Go to the bar with you? Sure dude but know in advance that I’m the worst wingman since Icarus.
Him: I’d go to the end of the world for you!
Me: Well… what are you waiting for then?
Brother: Did you know a remote is 20 times dirtier than a toilet seat?
Me *licking remote*
I don’t drip caramel sauce on toilet seats.
If my kids & cat ever get abducted, I would have to admit to the police that I have a thousand recent pics of my cat, but, like, a school photo from last year of my kids.
[radioshack meeting]
employee: sir, overall sales are really low.
CEO: when did we start selling overalls, bro?
Out with the cat for a walk. We are still at my doorstep. It’s been 15 minutes.
I quit my job at Starbucks because of all the name-calling.
I keep smelling ammonia in my apartment so obviously my organs are failing and I’m going to die. Or a neighbor is cleaning.
The rain is pounding so hard I’m kind of jealous.
Imma tattoo a QR code that, when scanned, takes people to a YouTube video about how weird it is to scan people’s tattoos
there should be an opposite of valentine’s day where you post instagram photos of your enemy
Viking funerals are perfect for when you want to honor a friend and also get rid of a boat.
Roy Batty: “I’ve seen things you people wouldn’t believe.”
*opens Twitter*
[ten minutes later]
“I take it back. You people would believe anything.”

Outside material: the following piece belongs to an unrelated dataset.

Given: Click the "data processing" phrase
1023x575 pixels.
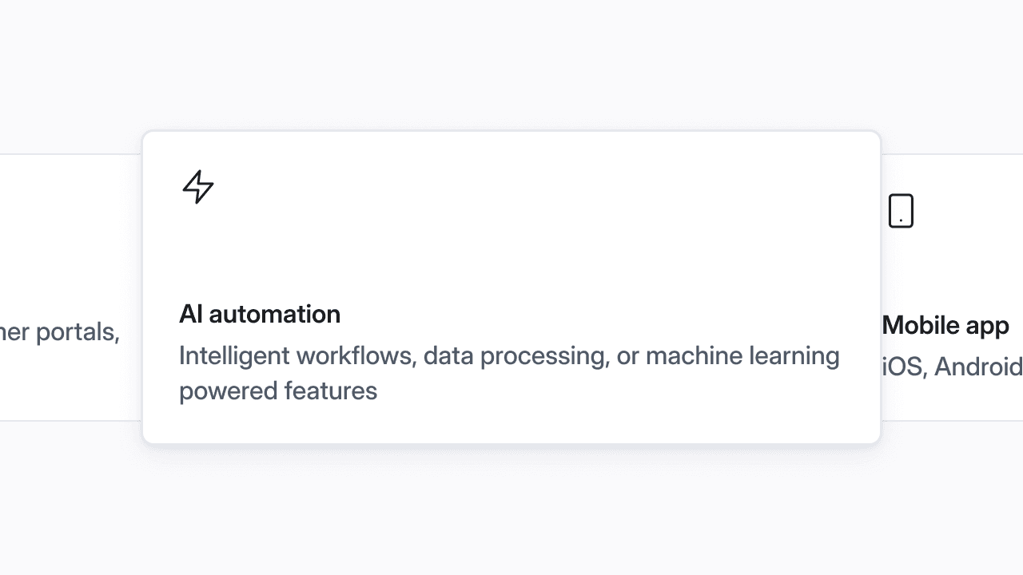Looking at the screenshot, I should tap(515, 356).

If Stephen King wrote Mean Girls: yeah so first we need more pig’s blood in this scene.
My dad, seeing my 7yo on an iPad: when I was a kid we played with sticks and rocks all day!
My 7yo: oooh I love sticks and rocks! Will you play with sticks and rocks with me all day today?
Your move, grandpa.
Me: Let me stay over. I’ll burn you breakfast in the morning.
Her: You mean BRING me breakfast.
Me: *pulls battery from smoke alarm* Yeah
[running into my ex while shopping]
Me, under my breath: smooth peanut butter, smh. dodged a bullet there.
Her, to the dolls riding in my cart: hello Cynthia. Anne.
Wow my pants are really loose today
*skips to the nearest vending machine*
[first day as detective]
Me: looks like he was shot in the head
Partner: any sign of forced entry?
Me [pointing at bullet wound]: well yeah
POLICE! OPEN UP, WE KNOW YOU’RE IN THERE. WELL, WE DON’T KNOW BUT WE’RE KINDA HOPING YOU ARE COS IT WAS A LONG DRIVE & JIM NEEDS TO PEE.
How many raisins do I have to add to this bag of M&Ms before it qualifies as trail mix? One? I say one.
ERMAHGERD YOO GIZE…
angel: sir, we’ve invented daylight
God: it’s so harsh, you can see every little imperfection. How do you expect people to procreate?
angel: we also invented tequila
“If anyone has any reason Kim & Kanye should not be married, speak now or forever hold your peace.” -Taylor Swift’s moment of revenge
A fun thing to yell at a magic show is “BURN HIM, HE’S A WITCH”
If Dean is Dean then why is Sean Shawn?
Do you think Sarah Sanders’ husband calls her “the colonel” when they eat fried chicken in bed?